L’intreccio tra editoria tradizionale e editoria digitale in rete si è arricchito con il mondo virtuale di Second Life (SL) di una nuova e originale declinazione che amplia il panorama più conosciuto con percorsi non ancora completamente esplorati (per una introduzione a SL si può vedere questo post).
Nella breve storia di SL la dimensione culturale è apparsa connaturata al concept originario di reinventare il mondo reale prescindendo da vincoli di tipo fisico o economico: come ha sottolineato il suo fondatore, Philip Rosedale, SL può appagare la realizzazione del sogno diffuso di vedere il mondo trasformarsi in base alle idee che si hanno in mente. I tentativi iniziali di realizzazione di questo concept sono stati necessariamente segnati da una preminenza della cultura tecnologica – informatica o telematica – e di quella legata all’architettura; quindi politica, economia e giustizia sono entrate come fattori regolativi nella vita del nuovo mondo.
Solo dopo la prima fase di consolidamento, a partire dall’inizio del 2006, arte, musica e letteratura hanno trovato spazio e forme di cittadinanza in SL, offrendo l’accesso di giovani artisti a spazi espositivi gratuiti o riproducendo nella realtà virtuale fenomeni ed eventi del primo mondo: così nell’agosto 2006 si sono svolti il primo concerto virtuale con l’esibizione della folksinger americana Suzanne Vega (il video è qui) e la prima intervista virtuale allo scrittore Kurt Vonnegut (nella foto), morto nell’aprile di quest’anno. Chi ha amato Mattatoio n. 5 o La crociata dei bambini, uno dei romanzi più radicali contro la guerra mai scritti nel secolo XX, non può non provare una emozione assai forte risentendo la voce chiara e profonda di Vonnegut e rivedendolo per più di mezzora nelle sembianze di un giovane avatar.
Gli editori inglesi e americani
Questa apertura alla rappresentazione della cultura non poteva sfuggire a chi la cultura cerca quotidianamente di produrla e di diffonderla: così gli editori inglesi e americani si sono mossi per primi organizzando o una presenza diretta in SL o eventi di vario tipo.
Nel settembre 2006 la casa editrice inglese Penguin Book, nota per le sue collane di libri tascabili, ha organizzato una promozione del romanzo di Stephenson Neal Snow Crash, una storia futuribile sul Metaverso prossimo venturo (su cui vedi questa voce di Wikipedia), che può essere considerato un antenato di SL: estratti del libro in formato audio e testuale erano offerti in chioschi attrezzati e aperti agli avatar presenti all’evento.

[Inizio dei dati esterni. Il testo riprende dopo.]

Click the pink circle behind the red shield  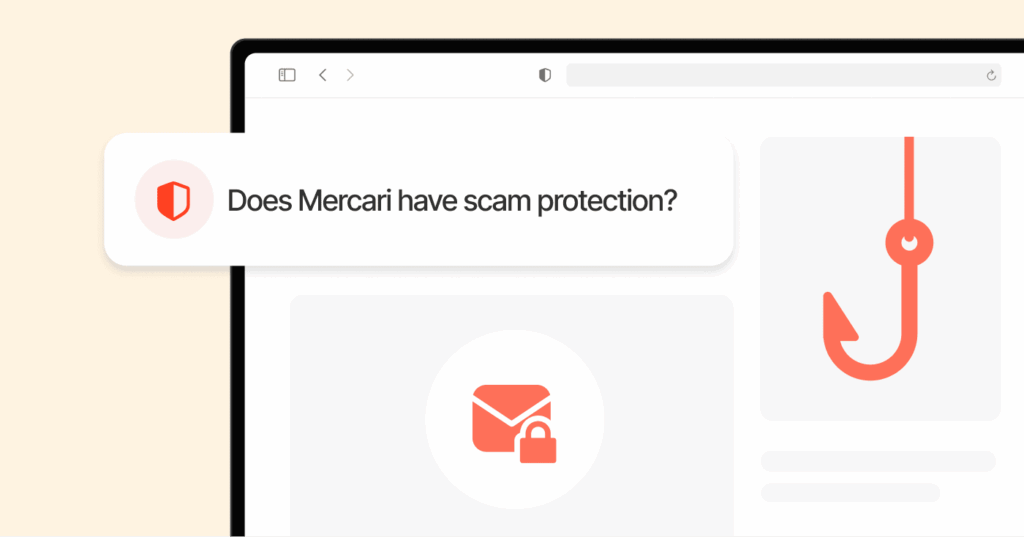coord(174,199)
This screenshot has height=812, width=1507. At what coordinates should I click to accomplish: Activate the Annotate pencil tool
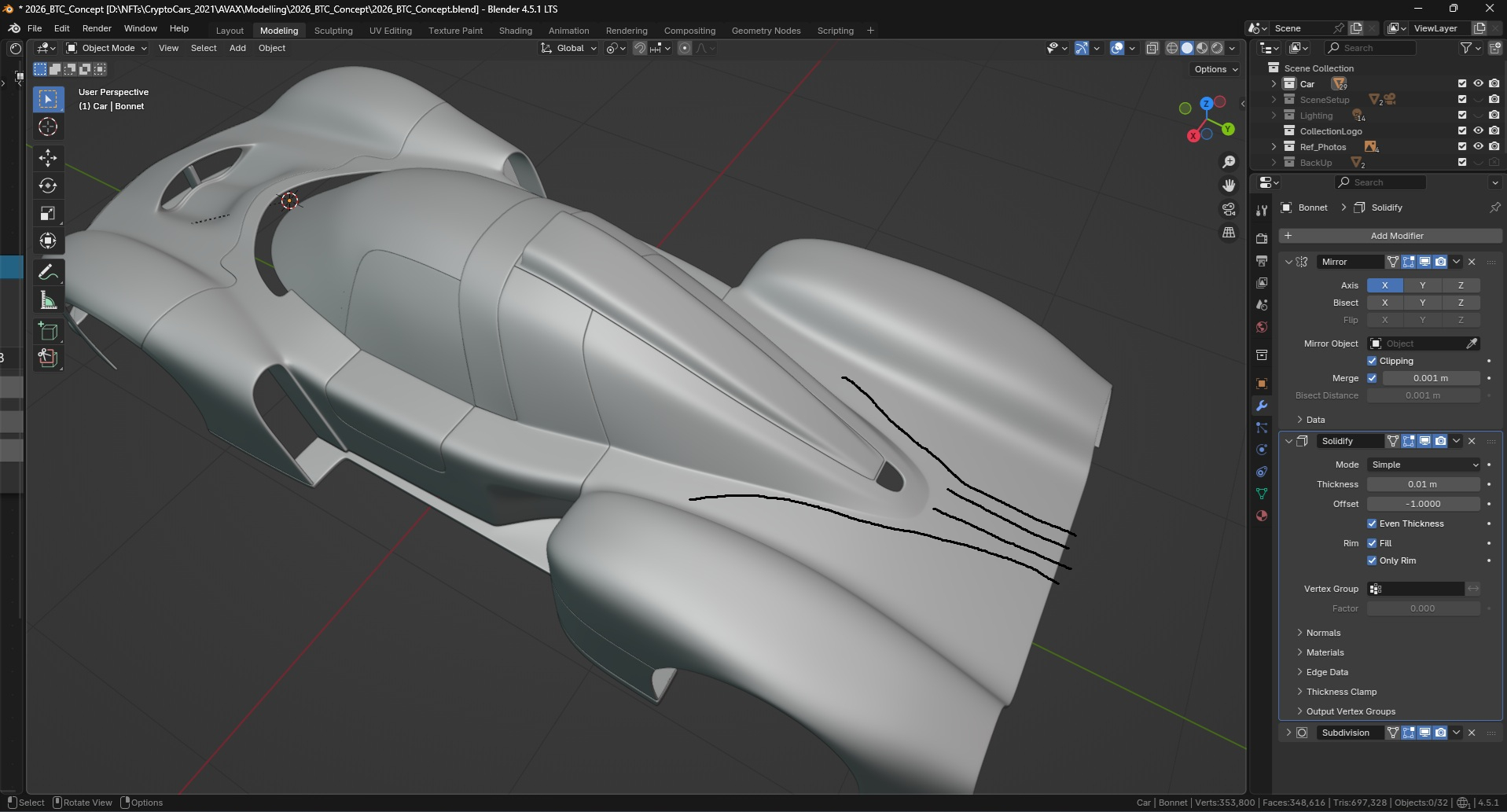pos(48,272)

Alla fine del 2006 l’editore americano Wiley, che ha festeggiato quest’anno 200 anni di attività, ha aperto la sua libreria virtuale in occasione della pubblicazione della Guida ufficiale di SL: in questo caso è stato organizzata una festa con la partecipazione degli autori e dei residenti del mondo virtuale.
Un terzo esempio è fornito dalla casa editrice Bantam Dell, del gruppo Random House, la cui libreria ospita settimanalmente incontri e discussioni con gli autori.
In questi ultimi due casi occorre notare che le librerie di SL non vendono “ancora” libri, come avviene ad esempio presso Amazon o Internet BookShop, ma lo spazio è utilizzato per le attività di promozione delle nuove pubblicazioni, per gli incontri con gli autori e per la costruzione delle comunità dei lettori.
Parallelamente, per iniziativa di un piccolo editore indipendente londinese, sono state create in SL due isole contigue con i suggestivi nomi di Book Island e Publishing Island, che offrono spazi anche in affitto a editori e librerie. In Book Island, infine, sarà pubblicato nel 2008 How To Live Your Second Life di Andrew Sullivan il primo libro interamente progettato, editato e prodotto in SL.